Discussion in 'UK politics, current affairs and news' started by Mr.Bishie, Aug 28, 2014.
Yes, and clicking that link will lead them to this thread.
So worried about security was he last week he has started many a thread about it - some real security threatening stuff, he applauded it,even when the consequences for others were spelled out. And if you can't keep it zipped now, you can't ever keep it fucking zipped.
Stop playing the hero frilly, you're a bit old for that to wash.
Thanks for the solidarity all.
I'm somewhat underwhelmed by how long it took between the site admin learning about the court order, and informing their readers of the possible IP recording. Or the idea that open publishing of articles will never be re-enabled because that would entail someone having to reinstall everything. Way to go making the self-publishing revolution seem way harder than it really should be in 2014.
Last week doesn't mean they posted it up as a 2nd thought today, but that they had no access until today. They had not other opp to post it.
Well I don't want to be overly critical without having enough facts, and there are several different ways I could interpret your last message, so I don't really know what to think.
Who did not have access to what until today?
They could not post that message on there until today. Saying 'last week' did not mean they let the thing ride until today. It wasn't even up.

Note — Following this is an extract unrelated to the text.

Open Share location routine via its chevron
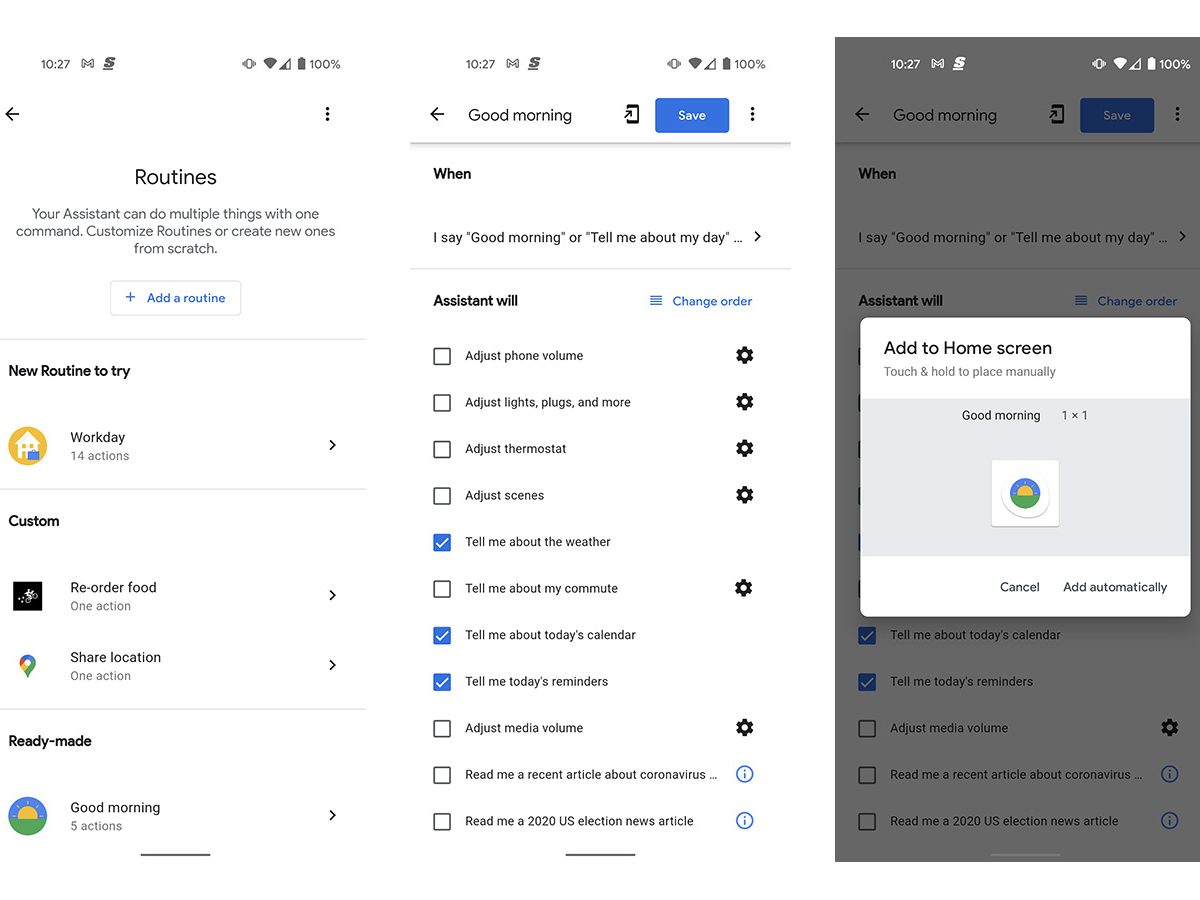 point(333,665)
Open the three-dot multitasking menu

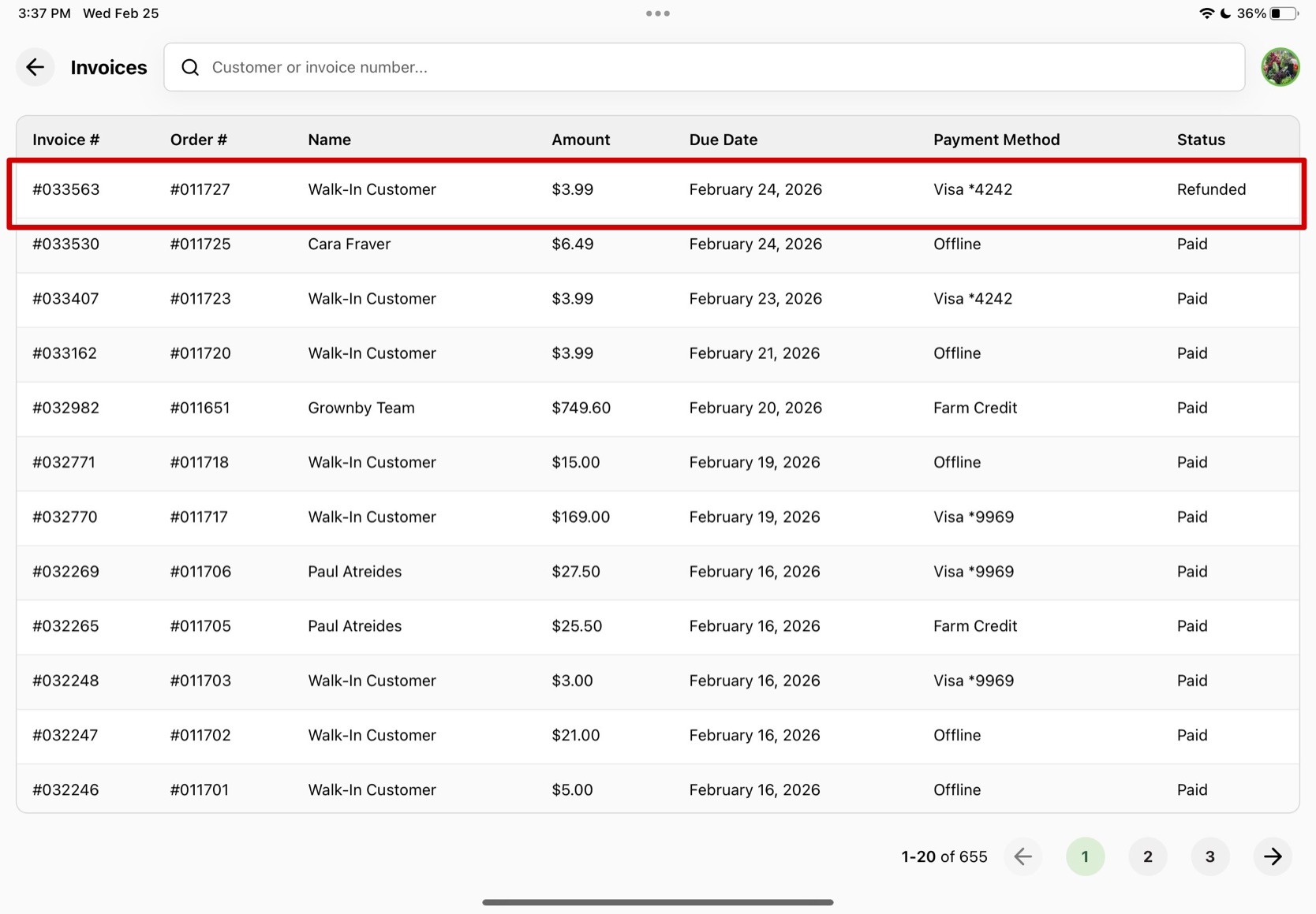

Ta for the clarification. I suppose I shouldn't delve any further for several reasons, including that by pursuing this my criticism will seem stronger than I actually mean it to be.
I would tend to associate this sort of police action with the harvesting of historical data from the server. I can't read the full Times article but it sounds like court proceedings that are used to deal with police gaining access to evidence from journalists were used in this case. In contrast, I expect there are a range of other strategies used when ongoing monitoring and compromising of a server is desired, especially as this case featured a fairly overt method which is incompatible with covert intelligence gathering.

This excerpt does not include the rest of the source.